I’m writing a full piece about my insights from Nebius Inflection, but one topic I found particularly interesting was disaggregated inference.
$NBIS is already planning for it as a way to extend the useful life of GPUs.
Let me put it simply...
LLM inference has two main phases:
Prefill, when the model processes the user’s prompt/context.
Decode, when the model generates the answer token by token.
The important point is that these two phases stress infrastructure differently.
Prefill is more compute-intensive and benefits from processing many tokens in parallel, while decode is more latency-sensitive and often more memory-bandwidth constrained.

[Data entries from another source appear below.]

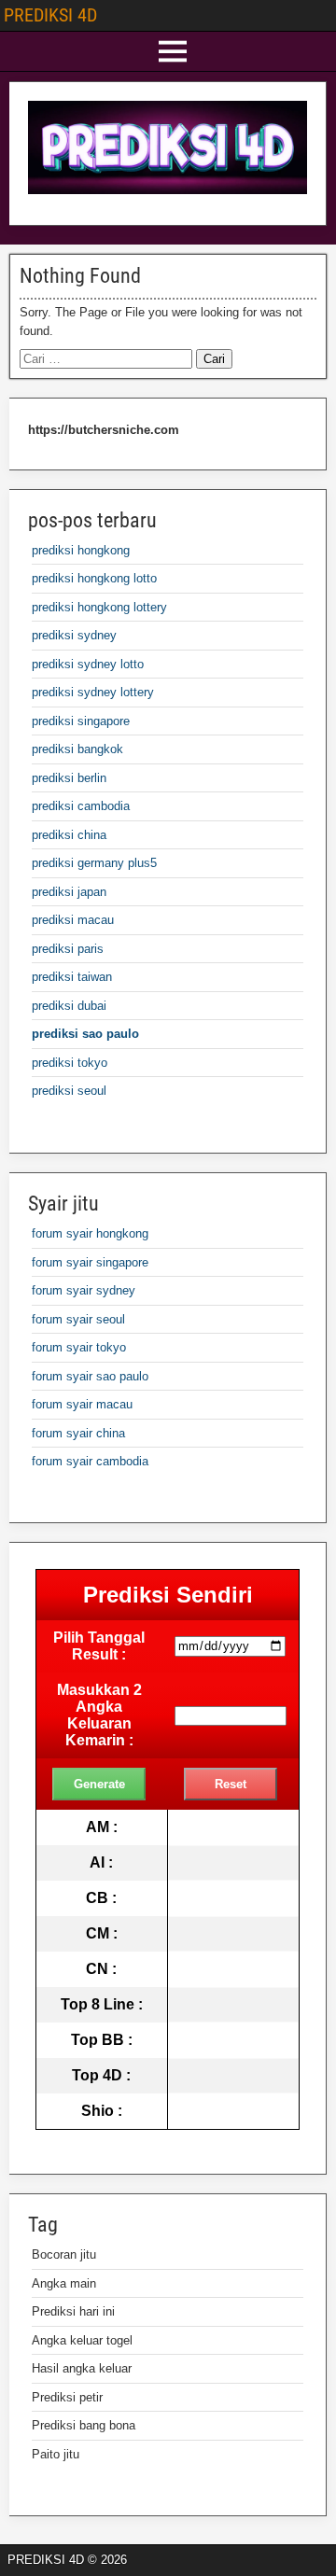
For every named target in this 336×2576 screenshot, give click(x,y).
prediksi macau (73, 920)
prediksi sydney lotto (88, 664)
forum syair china (78, 1433)
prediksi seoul (69, 1091)
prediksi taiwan (72, 977)
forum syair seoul (78, 1319)
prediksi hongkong (81, 550)
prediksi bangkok (77, 749)
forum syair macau (82, 1404)
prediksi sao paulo (85, 1034)
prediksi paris (68, 949)
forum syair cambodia (90, 1461)
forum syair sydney (83, 1290)
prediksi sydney (74, 635)
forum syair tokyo (79, 1347)
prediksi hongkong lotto (94, 578)
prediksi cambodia (81, 806)
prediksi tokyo (69, 1063)
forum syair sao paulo (90, 1376)
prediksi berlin (69, 778)
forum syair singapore (90, 1262)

Disaggregated inference separates these workloads, allowing different infrastructure pools to be optimized for each stage.
Why does this matter?
Because it can improve GPU utilization, reduce cost per token, lower latency, and make inference more efficient at scale.
All of this can also help extend each GPU’s economic useful life.
Same old story...
As new GPU generations come out, older GPUs may become less attractive for cutting-edge training. But that doesn’t mean they become useless.
If
$NBIS can intelligently allocate different parts of inference workloads across different types of hardware, older GPUs can remain productive for longer.
That has direct implications for ROIC.
In my view, this is exactly the kind of infrastructure-level optimization that separates a serious AI cloud platform from a simple GPU capacity reseller.
As I’ve been saying since the beginning, building a sustainable AI cloud isn’t just about plugging GPUs into electricity, and this is a good example of that.
$NBIS' engineering advantage is what can make this type of optimization possible.